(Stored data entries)
+ + + +
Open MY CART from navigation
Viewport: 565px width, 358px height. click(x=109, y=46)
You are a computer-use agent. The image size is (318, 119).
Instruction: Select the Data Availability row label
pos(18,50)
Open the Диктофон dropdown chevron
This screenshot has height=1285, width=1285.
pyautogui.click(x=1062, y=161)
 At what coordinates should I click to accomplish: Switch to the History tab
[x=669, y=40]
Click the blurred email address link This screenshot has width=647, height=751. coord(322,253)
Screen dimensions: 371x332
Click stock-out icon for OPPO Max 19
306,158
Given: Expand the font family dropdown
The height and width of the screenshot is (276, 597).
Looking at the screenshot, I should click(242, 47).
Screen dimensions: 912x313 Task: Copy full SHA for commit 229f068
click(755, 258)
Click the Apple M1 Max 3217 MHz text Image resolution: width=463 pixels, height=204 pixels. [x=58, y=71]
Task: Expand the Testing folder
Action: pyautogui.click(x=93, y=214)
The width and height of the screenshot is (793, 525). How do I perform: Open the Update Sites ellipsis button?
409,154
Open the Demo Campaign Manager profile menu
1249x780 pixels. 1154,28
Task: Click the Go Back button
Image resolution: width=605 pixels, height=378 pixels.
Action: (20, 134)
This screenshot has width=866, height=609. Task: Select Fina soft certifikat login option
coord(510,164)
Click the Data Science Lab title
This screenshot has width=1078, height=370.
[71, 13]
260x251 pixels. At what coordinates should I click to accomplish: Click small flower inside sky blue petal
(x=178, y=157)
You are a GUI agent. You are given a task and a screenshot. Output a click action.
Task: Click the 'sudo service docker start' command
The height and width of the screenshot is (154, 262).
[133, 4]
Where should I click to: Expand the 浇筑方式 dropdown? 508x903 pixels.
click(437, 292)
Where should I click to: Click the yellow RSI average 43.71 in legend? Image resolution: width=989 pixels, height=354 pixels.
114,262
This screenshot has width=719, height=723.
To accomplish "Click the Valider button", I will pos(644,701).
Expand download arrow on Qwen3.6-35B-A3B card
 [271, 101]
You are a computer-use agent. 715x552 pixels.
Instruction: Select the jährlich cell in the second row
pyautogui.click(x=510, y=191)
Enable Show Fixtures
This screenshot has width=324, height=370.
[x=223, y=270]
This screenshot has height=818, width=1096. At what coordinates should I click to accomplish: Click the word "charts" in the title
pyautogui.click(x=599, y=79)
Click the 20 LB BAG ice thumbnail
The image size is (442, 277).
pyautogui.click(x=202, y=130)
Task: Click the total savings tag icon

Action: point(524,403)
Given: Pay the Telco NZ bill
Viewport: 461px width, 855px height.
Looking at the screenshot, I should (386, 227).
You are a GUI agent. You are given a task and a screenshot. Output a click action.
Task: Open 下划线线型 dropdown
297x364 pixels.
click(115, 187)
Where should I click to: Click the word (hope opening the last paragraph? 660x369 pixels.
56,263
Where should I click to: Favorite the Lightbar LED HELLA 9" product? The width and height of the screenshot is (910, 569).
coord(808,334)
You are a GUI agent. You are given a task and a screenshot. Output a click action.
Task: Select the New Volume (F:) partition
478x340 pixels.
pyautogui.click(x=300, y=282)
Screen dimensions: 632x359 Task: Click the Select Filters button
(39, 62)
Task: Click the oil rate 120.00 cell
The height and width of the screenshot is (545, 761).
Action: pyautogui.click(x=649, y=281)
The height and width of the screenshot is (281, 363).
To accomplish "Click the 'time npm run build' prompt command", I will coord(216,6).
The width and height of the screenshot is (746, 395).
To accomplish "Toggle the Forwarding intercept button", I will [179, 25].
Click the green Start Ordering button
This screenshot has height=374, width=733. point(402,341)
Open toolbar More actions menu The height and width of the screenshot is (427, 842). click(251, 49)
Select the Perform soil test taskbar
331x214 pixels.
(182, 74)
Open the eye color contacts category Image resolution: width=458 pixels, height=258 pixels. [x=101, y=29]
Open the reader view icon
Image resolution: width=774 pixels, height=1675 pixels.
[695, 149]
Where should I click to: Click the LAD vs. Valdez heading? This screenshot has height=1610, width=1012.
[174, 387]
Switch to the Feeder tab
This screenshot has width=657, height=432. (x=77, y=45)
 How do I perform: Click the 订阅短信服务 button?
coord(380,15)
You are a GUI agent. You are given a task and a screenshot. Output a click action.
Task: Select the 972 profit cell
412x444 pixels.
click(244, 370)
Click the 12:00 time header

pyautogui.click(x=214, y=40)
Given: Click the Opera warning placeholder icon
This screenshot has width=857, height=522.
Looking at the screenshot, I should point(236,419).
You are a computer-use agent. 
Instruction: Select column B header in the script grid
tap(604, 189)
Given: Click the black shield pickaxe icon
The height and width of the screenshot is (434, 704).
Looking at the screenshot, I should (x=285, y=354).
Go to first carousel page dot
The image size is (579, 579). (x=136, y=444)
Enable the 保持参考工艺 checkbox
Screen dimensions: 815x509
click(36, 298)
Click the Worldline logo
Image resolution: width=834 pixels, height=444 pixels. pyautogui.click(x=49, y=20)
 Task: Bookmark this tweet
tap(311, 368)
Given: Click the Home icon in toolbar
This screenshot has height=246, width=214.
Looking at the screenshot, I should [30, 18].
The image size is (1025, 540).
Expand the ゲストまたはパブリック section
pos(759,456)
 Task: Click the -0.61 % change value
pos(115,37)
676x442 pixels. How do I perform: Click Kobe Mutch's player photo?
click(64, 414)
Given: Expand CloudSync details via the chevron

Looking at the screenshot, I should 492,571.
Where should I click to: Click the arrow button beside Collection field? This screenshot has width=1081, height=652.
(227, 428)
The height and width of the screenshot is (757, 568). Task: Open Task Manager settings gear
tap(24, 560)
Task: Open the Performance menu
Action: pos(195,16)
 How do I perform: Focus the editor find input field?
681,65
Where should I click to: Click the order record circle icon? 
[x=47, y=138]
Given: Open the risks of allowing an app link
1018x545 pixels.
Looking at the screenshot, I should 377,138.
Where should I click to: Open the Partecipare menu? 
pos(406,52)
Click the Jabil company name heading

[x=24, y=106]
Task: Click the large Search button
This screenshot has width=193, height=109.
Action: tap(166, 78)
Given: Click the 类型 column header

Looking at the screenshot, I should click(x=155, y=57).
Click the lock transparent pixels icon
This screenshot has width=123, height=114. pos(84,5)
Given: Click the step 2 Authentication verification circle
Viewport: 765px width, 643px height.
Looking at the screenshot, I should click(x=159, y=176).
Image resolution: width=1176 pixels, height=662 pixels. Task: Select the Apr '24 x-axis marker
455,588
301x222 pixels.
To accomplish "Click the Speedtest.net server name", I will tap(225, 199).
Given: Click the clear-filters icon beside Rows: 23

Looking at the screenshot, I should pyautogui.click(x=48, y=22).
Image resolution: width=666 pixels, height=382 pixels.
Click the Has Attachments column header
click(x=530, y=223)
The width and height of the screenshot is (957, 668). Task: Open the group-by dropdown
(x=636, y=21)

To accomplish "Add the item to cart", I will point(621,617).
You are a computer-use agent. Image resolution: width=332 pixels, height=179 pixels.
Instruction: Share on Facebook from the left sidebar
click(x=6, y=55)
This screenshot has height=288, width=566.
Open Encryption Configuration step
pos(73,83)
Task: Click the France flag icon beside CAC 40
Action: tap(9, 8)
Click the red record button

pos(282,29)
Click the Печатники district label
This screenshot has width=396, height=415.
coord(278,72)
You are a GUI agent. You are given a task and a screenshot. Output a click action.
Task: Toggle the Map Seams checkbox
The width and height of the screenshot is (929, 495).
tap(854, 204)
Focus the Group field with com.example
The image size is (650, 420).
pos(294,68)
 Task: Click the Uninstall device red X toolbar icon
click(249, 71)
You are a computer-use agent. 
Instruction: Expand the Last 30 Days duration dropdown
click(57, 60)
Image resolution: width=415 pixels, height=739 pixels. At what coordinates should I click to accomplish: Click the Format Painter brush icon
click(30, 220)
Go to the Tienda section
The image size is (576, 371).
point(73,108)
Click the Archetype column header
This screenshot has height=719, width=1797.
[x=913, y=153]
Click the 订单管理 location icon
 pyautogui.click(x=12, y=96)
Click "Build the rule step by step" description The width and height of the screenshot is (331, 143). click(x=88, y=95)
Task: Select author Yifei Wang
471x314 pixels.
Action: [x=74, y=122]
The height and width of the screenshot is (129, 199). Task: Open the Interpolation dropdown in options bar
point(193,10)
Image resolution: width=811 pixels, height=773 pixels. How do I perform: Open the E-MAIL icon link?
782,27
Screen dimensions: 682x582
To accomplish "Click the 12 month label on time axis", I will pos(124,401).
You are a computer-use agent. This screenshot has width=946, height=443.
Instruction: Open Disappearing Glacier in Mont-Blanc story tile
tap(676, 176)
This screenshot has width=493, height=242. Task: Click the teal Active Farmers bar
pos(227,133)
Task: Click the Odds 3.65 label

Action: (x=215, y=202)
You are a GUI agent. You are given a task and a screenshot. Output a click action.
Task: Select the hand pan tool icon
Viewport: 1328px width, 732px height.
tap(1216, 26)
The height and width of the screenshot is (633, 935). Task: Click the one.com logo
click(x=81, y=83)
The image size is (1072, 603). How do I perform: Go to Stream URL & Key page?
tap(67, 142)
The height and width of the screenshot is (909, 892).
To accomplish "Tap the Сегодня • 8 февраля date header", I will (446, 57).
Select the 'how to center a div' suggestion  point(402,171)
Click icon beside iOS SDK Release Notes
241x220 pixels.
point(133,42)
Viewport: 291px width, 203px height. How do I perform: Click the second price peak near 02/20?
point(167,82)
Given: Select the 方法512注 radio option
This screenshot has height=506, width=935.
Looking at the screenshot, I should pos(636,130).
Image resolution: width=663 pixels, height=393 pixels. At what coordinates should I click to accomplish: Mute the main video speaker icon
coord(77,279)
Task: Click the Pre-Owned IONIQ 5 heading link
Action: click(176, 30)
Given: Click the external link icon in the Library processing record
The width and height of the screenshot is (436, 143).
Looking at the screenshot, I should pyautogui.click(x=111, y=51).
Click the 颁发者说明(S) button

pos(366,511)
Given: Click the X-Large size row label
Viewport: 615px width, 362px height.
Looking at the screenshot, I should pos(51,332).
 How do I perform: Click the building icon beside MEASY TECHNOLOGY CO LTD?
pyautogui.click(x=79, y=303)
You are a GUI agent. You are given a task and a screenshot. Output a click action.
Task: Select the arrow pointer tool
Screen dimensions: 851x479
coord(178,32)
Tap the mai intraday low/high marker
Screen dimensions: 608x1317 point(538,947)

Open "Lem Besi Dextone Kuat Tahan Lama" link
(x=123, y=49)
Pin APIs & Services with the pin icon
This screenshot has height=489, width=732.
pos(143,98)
+ + + +
#### [Task to complete]
Copy word for word the stretch of entries above from the line that has "Enable Show Fixtures" through the line that has "The height and width of the screenshot is (281, 363).", both ends included, and nothing outside it.

#### [Response]
Enable Show Fixtures
This screenshot has width=324, height=370.
[x=223, y=270]
This screenshot has height=818, width=1096. At what coordinates should I click to accomplish: Click the word "charts" in the title
pyautogui.click(x=599, y=79)
Click the 20 LB BAG ice thumbnail
The image size is (442, 277).
pyautogui.click(x=202, y=130)
Task: Click the total savings tag icon

Action: point(524,403)
Given: Pay the Telco NZ bill
Viewport: 461px width, 855px height.
Looking at the screenshot, I should (386, 227).
You are a GUI agent. You are given a task and a screenshot. Output a click action.
Task: Open 下划线线型 dropdown
297x364 pixels.
click(115, 187)
Where should I click to: Click the word (hope opening the last paragraph? 660x369 pixels.
56,263
Where should I click to: Favorite the Lightbar LED HELLA 9" product? The width and height of the screenshot is (910, 569).
coord(808,334)
You are a GUI agent. You are given a task and a screenshot. Output a click action.
Task: Select the New Volume (F:) partition
478x340 pixels.
pyautogui.click(x=300, y=282)
Screen dimensions: 632x359 Task: Click the Select Filters button
(39, 62)
Task: Click the oil rate 120.00 cell
The height and width of the screenshot is (545, 761).
Action: pyautogui.click(x=649, y=281)
The height and width of the screenshot is (281, 363).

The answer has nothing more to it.